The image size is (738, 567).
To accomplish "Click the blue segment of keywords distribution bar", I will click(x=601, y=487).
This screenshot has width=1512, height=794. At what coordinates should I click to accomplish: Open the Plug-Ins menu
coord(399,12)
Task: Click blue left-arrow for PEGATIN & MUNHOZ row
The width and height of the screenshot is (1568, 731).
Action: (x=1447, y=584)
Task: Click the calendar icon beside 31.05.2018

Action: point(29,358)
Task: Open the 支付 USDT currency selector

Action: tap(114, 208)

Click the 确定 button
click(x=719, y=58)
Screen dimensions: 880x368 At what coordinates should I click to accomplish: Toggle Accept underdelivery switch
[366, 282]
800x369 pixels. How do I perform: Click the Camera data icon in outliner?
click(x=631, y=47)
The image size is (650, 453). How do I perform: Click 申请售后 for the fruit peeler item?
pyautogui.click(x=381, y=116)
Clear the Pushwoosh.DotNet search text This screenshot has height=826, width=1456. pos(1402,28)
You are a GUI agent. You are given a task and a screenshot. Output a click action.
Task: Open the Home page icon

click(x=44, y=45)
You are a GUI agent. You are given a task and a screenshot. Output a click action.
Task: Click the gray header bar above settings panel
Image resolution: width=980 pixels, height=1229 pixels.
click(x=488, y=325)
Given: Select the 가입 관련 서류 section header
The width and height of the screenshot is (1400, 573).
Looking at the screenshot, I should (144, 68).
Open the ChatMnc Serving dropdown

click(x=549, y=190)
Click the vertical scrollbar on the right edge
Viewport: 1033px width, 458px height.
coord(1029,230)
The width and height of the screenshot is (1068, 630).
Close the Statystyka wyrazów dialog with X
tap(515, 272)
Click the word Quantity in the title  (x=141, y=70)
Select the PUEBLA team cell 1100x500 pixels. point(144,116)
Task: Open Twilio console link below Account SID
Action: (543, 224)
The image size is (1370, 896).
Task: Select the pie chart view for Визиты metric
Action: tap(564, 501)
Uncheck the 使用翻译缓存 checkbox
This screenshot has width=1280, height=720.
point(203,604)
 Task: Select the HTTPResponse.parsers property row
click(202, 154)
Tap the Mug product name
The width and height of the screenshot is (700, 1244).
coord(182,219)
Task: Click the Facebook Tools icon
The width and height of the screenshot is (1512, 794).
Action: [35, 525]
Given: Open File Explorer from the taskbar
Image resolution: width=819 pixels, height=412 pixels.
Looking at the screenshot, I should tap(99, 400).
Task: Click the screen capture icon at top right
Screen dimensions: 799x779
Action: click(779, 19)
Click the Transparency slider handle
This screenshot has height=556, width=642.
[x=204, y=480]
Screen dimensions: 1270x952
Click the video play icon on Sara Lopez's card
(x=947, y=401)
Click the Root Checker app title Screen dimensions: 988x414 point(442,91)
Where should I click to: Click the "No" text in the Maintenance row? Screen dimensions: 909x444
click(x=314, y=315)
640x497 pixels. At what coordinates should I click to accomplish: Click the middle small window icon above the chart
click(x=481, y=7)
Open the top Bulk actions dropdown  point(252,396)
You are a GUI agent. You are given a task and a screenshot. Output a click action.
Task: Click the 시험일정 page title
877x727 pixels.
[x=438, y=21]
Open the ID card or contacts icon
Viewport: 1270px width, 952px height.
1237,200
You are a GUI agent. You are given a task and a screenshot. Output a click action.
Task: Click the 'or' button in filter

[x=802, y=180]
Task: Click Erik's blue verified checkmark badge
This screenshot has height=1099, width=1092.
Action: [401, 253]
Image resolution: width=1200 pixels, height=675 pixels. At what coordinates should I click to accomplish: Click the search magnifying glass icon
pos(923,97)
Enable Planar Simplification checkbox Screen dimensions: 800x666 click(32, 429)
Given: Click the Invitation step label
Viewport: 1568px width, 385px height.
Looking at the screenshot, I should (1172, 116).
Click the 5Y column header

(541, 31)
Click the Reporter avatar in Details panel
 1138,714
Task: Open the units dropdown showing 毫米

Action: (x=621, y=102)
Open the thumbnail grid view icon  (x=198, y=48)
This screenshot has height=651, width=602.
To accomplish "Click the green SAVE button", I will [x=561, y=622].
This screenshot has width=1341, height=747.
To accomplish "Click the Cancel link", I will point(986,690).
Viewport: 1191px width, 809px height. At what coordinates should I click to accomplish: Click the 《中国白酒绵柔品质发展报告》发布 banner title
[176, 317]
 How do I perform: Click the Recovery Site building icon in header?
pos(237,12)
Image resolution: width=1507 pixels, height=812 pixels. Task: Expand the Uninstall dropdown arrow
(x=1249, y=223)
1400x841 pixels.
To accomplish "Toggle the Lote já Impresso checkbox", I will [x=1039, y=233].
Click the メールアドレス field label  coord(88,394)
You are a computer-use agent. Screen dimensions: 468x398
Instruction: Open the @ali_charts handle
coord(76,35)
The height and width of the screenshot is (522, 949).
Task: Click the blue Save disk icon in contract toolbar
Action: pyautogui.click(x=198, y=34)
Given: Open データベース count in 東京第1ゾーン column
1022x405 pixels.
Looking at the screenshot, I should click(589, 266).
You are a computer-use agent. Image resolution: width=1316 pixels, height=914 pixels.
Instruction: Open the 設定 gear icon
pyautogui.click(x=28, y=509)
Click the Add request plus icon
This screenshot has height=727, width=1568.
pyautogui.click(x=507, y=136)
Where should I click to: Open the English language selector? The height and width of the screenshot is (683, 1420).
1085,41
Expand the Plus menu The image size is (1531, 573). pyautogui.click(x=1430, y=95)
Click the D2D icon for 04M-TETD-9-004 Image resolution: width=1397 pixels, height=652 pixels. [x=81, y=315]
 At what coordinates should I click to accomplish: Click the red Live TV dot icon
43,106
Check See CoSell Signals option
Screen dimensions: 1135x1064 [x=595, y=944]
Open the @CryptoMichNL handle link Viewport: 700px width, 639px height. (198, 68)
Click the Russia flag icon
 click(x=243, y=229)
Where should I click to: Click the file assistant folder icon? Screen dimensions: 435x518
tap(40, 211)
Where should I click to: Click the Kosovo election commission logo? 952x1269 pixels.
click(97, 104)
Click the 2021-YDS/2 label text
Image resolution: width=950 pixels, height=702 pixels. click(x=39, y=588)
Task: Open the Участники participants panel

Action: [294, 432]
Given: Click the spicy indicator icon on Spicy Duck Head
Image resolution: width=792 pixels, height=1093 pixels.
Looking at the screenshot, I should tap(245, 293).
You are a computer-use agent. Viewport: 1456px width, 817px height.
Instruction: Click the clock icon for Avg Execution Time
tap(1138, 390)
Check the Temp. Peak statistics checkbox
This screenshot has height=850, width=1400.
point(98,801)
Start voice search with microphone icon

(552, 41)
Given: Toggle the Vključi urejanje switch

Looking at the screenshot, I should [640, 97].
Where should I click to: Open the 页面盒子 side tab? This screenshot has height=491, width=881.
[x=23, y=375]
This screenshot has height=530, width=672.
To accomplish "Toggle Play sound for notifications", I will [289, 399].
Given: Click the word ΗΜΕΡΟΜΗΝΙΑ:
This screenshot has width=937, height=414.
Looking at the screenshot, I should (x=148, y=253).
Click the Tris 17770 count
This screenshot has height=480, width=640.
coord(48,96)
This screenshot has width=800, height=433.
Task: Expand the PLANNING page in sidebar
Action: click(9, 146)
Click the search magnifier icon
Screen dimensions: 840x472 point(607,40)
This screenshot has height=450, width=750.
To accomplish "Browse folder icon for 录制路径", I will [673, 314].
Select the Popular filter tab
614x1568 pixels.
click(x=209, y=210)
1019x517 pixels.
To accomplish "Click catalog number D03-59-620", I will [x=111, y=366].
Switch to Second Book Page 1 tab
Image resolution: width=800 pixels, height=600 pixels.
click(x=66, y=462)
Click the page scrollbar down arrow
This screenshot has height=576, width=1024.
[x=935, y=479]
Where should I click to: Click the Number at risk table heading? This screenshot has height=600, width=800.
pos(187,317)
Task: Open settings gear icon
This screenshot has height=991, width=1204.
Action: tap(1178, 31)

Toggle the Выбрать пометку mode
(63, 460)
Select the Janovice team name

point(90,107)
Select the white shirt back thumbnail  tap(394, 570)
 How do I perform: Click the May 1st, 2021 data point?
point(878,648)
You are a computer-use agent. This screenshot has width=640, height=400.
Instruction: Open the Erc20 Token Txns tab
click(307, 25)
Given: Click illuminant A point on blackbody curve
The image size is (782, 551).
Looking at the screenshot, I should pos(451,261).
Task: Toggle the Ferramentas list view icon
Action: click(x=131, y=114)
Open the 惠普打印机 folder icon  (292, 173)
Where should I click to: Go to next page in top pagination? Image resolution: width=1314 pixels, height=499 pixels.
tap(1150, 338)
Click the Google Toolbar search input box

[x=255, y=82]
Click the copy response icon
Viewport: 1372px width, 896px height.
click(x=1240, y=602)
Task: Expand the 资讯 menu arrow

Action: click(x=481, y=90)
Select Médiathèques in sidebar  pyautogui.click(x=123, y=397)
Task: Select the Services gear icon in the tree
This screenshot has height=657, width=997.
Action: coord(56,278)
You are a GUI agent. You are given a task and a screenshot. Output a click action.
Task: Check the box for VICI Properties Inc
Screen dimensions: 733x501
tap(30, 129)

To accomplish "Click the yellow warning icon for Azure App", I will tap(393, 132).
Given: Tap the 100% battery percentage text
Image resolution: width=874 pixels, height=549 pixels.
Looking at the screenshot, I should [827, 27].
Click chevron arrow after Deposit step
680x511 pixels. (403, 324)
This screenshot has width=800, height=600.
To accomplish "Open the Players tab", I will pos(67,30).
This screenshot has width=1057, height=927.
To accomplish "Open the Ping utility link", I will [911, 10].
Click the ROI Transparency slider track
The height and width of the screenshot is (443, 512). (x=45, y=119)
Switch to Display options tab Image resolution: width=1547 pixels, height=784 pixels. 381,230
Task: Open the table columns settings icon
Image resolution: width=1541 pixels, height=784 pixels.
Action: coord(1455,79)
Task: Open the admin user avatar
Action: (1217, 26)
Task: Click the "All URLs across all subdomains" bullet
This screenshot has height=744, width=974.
■ ■ ■ ■ ■ ■ ■
Copy, exactly and only, the lines above that begin with the one containing "Task: Open the Участники participants panel" and finish with the one containing "You are a computer-use agent. Viewport: 1456px".

## Answer section
Task: Open the Участники participants panel

Action: [294, 432]
Given: Click the spicy indicator icon on Spicy Duck Head
Image resolution: width=792 pixels, height=1093 pixels.
Looking at the screenshot, I should tap(245, 293).
You are a computer-use agent. Viewport: 1456px width, 817px height.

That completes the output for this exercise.